= Activity =
Go through the listing and state how many lines hold the string "with". Nothing else is needed.

= Data supplied =
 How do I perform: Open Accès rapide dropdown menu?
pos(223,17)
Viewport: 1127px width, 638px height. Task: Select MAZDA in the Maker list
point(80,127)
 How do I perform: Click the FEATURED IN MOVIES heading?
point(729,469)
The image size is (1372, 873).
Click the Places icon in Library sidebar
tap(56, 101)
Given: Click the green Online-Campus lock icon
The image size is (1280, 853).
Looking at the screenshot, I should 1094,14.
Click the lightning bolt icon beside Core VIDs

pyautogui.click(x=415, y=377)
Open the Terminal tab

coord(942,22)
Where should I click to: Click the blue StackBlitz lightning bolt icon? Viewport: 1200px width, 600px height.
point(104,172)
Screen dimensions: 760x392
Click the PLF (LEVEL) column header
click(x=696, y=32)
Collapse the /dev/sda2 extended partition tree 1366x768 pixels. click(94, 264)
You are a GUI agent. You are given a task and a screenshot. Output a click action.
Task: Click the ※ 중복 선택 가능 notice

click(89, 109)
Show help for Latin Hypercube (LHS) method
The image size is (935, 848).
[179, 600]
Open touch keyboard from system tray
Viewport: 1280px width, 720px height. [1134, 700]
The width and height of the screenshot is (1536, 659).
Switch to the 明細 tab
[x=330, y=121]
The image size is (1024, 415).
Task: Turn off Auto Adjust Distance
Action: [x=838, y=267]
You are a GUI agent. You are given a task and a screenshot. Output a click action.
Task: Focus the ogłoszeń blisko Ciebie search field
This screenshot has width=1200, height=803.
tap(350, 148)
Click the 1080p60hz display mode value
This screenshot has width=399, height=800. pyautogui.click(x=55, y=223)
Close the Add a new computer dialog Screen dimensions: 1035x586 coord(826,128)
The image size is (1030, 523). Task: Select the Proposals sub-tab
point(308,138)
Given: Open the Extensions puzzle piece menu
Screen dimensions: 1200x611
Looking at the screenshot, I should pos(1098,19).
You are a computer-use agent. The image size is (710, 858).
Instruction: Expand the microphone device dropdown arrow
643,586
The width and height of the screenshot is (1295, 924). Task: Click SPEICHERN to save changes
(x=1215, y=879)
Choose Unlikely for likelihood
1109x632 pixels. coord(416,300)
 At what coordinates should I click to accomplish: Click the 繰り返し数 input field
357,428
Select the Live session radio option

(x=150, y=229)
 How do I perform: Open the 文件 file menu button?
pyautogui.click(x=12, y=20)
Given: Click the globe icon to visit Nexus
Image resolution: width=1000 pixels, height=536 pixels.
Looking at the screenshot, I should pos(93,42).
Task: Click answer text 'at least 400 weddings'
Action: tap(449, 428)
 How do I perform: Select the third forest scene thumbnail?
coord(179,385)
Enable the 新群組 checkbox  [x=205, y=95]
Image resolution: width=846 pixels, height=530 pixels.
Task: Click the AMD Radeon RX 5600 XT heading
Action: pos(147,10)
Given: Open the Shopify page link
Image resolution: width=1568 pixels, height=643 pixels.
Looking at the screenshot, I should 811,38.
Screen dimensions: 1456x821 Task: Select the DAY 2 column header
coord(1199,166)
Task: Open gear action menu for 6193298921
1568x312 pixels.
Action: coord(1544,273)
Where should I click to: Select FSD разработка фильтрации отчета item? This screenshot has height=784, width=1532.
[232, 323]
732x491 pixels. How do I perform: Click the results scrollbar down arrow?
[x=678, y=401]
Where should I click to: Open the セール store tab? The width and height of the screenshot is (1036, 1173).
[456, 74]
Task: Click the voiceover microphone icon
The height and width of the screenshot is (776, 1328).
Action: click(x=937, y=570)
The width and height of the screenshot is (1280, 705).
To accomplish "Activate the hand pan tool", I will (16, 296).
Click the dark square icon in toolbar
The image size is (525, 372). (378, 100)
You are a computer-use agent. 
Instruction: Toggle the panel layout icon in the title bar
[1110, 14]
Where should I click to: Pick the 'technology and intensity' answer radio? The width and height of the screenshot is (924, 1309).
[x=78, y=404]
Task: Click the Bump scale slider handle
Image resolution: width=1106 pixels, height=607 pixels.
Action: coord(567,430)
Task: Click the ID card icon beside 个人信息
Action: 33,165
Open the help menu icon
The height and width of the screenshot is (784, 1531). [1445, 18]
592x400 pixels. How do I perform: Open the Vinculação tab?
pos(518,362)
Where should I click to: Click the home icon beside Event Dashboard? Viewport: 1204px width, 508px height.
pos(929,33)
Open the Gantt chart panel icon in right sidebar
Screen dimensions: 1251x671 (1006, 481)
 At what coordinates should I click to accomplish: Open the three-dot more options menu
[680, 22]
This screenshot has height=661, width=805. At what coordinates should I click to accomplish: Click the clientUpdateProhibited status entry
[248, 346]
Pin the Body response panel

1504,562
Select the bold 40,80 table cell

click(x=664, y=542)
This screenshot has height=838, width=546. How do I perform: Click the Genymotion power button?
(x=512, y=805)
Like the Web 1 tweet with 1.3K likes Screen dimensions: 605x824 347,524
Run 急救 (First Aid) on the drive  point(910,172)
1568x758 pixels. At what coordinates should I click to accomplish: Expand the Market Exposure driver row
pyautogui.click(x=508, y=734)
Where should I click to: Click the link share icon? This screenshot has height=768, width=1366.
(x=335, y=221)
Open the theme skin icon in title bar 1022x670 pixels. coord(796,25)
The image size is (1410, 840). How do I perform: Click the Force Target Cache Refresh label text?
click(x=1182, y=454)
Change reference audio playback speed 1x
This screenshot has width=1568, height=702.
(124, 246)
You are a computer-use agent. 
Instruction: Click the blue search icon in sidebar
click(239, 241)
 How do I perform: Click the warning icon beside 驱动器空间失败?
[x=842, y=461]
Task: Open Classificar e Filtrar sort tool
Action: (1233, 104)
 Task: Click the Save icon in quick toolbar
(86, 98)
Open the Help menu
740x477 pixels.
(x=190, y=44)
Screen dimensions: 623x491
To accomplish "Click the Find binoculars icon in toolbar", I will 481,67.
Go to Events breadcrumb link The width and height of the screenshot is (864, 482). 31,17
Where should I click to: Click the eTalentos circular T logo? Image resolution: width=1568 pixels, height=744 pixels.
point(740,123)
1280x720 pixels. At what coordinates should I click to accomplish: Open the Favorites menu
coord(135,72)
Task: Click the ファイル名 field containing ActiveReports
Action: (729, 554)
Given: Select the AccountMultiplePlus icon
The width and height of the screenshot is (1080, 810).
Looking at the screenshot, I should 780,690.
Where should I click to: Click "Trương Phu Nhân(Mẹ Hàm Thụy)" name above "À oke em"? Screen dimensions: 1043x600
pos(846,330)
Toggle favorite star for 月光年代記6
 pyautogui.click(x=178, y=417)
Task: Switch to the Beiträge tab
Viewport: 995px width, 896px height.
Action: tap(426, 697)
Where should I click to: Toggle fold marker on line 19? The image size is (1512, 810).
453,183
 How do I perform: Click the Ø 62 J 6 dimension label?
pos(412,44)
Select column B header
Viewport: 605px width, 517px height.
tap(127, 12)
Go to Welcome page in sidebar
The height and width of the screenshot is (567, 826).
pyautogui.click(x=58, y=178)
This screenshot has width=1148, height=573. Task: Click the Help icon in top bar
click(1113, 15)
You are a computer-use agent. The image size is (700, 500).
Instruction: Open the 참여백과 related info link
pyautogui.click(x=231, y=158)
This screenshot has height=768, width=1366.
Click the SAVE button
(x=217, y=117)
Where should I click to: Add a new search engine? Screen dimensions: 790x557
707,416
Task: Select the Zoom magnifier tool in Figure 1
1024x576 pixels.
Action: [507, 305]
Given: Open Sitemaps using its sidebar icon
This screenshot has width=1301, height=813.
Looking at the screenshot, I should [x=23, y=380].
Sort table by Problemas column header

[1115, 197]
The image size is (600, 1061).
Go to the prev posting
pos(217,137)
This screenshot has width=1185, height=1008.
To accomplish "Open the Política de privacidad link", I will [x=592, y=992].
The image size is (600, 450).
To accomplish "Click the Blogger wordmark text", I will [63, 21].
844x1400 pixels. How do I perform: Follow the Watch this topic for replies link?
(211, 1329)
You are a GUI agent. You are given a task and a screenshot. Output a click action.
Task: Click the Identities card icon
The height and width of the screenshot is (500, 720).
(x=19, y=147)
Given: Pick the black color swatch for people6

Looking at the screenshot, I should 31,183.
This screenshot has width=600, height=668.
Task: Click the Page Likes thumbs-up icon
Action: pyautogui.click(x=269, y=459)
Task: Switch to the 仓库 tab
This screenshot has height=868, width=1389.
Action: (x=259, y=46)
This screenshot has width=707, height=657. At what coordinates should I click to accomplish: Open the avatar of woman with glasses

= Answer to the exercise =
2